→ Work request:
Show every line below where "marker" appears.

→ Record excerpts:
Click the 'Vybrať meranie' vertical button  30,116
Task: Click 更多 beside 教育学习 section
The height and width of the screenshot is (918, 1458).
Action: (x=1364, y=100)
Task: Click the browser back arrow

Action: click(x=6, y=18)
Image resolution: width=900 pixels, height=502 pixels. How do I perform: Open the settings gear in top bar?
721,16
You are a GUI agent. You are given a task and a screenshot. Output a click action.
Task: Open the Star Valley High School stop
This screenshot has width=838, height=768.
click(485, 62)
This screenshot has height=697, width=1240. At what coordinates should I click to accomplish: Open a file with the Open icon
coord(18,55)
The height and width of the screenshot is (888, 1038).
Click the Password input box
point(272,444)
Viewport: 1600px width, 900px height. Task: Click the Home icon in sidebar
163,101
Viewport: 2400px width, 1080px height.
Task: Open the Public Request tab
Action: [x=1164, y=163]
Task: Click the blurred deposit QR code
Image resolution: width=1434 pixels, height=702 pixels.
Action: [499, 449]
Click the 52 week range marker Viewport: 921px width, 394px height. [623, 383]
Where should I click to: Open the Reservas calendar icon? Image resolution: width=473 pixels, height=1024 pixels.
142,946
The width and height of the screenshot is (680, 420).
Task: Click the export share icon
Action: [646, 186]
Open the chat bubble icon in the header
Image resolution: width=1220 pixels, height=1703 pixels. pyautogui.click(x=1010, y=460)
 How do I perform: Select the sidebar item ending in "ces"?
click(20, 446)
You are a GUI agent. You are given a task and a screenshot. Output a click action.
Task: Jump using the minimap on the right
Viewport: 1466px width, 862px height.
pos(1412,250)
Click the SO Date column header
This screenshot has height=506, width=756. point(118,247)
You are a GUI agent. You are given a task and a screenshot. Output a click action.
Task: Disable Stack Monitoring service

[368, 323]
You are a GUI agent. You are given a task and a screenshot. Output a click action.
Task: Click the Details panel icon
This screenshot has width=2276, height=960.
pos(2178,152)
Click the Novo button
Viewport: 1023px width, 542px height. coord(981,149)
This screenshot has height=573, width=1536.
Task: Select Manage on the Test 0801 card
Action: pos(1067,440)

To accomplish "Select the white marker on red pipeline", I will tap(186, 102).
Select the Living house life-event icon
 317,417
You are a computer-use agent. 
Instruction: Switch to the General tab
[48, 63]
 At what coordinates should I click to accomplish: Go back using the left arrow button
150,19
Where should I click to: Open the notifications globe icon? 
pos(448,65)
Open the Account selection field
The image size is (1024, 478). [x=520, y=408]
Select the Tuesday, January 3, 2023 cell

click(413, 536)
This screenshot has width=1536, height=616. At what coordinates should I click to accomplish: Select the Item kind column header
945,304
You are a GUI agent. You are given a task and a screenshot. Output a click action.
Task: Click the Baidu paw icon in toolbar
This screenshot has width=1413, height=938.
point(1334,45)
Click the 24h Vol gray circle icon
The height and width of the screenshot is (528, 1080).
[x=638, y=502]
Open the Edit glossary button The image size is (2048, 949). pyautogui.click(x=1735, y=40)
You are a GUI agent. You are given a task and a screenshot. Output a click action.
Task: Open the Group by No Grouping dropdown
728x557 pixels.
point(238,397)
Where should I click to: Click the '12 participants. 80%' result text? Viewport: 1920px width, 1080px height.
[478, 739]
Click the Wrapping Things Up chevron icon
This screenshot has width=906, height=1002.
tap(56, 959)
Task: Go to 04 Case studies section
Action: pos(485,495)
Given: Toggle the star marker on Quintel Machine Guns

→ Result for this task:
Click the 52 week range marker Viewport: 921px width, 394px height. [623, 383]
To accomplish "Select the white marker on red pipeline", I will tap(186, 102).
Given: Toggle the star marker on Quintel Machine Guns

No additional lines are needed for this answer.